CARDIOVASCULAR DISEASE PREDICTION USING RANDOM FOREST MACHINE LEARNING ALGORITHM

Abstract

Every year, cardiovascular disease (CVD) claims the lives of nearly 17 million people worldwide. Predicting heart disease early and accurately can help delay therapies and improve results. Patient data analysis machine learning techniques have shown promise for better predictive capabilities than conventional methods; however, there are still gaps in areas such as algorithm blending, standardization, feature optimization, and model tuning that require strong methodology. By benchmarking against established methods, this study attempts to create a more sophisticated machine learning model with detailed performance and a robust approach for predicting heart disease. Using a clinical dataset that was obtained from an internet repository, an improved random forest (RF) model was created. It was then tested against baseline logistic regression and support vector machine models, Naïve Bayes Classifier, K Nearest Neighbors Classifier, and Decision Tree Classifier.
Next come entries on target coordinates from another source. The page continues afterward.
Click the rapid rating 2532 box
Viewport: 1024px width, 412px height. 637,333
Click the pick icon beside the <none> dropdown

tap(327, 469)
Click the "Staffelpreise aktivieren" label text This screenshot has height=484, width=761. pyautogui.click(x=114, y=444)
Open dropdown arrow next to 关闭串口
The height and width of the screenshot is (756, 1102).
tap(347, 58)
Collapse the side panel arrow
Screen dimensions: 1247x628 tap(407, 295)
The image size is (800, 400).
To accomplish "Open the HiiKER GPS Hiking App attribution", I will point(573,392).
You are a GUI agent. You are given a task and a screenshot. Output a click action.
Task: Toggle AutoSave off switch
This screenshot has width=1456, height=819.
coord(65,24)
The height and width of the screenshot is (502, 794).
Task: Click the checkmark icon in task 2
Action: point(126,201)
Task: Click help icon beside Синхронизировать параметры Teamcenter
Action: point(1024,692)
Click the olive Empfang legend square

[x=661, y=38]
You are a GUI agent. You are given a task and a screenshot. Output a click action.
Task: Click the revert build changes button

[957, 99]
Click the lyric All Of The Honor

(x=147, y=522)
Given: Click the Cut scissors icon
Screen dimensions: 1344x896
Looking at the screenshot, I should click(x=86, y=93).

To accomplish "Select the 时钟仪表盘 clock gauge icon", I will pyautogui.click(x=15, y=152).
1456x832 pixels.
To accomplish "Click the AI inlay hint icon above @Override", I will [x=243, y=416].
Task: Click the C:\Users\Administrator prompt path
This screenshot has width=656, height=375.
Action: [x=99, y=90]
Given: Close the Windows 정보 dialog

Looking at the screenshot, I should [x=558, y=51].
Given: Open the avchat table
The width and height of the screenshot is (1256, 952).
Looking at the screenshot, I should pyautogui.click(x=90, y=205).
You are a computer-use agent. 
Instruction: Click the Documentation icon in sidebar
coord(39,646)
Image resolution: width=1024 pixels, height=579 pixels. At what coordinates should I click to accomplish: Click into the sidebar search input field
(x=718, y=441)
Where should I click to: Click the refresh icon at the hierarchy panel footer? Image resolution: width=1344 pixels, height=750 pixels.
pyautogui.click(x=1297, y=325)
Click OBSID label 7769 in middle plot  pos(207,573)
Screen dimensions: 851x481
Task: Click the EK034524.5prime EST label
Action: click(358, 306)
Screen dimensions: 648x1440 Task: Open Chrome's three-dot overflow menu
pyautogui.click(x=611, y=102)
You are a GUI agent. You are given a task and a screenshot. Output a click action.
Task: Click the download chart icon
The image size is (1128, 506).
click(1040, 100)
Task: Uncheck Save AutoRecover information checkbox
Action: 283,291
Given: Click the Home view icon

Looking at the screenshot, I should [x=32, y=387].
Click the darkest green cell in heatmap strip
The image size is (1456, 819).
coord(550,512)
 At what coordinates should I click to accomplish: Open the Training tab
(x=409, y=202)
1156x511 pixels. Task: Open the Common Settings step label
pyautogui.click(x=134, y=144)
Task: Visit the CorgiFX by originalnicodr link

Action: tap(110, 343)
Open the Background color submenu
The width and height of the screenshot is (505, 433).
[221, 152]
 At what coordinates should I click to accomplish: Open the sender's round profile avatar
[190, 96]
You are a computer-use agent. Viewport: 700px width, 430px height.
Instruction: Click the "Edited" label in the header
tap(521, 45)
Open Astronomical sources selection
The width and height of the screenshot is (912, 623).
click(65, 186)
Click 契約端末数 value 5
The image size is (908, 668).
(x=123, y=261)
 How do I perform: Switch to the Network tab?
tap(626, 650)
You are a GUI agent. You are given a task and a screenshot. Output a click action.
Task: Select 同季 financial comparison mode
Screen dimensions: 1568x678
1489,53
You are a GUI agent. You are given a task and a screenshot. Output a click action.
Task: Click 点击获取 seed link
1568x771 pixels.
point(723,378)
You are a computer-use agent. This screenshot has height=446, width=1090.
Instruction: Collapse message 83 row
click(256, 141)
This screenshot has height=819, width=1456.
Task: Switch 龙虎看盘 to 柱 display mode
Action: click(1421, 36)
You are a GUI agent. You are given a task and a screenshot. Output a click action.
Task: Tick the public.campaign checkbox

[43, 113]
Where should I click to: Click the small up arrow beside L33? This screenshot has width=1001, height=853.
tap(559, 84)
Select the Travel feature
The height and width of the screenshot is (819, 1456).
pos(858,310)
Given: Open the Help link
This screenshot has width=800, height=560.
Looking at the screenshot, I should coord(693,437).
RF hyperparameter tweaking, redundant feature filtering, and systematic data preprocessing were used. Accuracy, precision, recall, F1 score, and ROC analysis were computed as evaluation measures. With F1 score, 1.00 AUC, and 90% accuracy, The RF model demonstrated superior performance compared to the remaining models, which exhibited, AUCs of 0.9, 0.82, and 0.9. On the public dataset, the refined RF model demonstrated exceptional predictive performance, highlighting the promise of a methodical machine learning approach to improve heart disease prediction. The external clinical validation and optimization of various patient populations should be the main areas of attention for future research.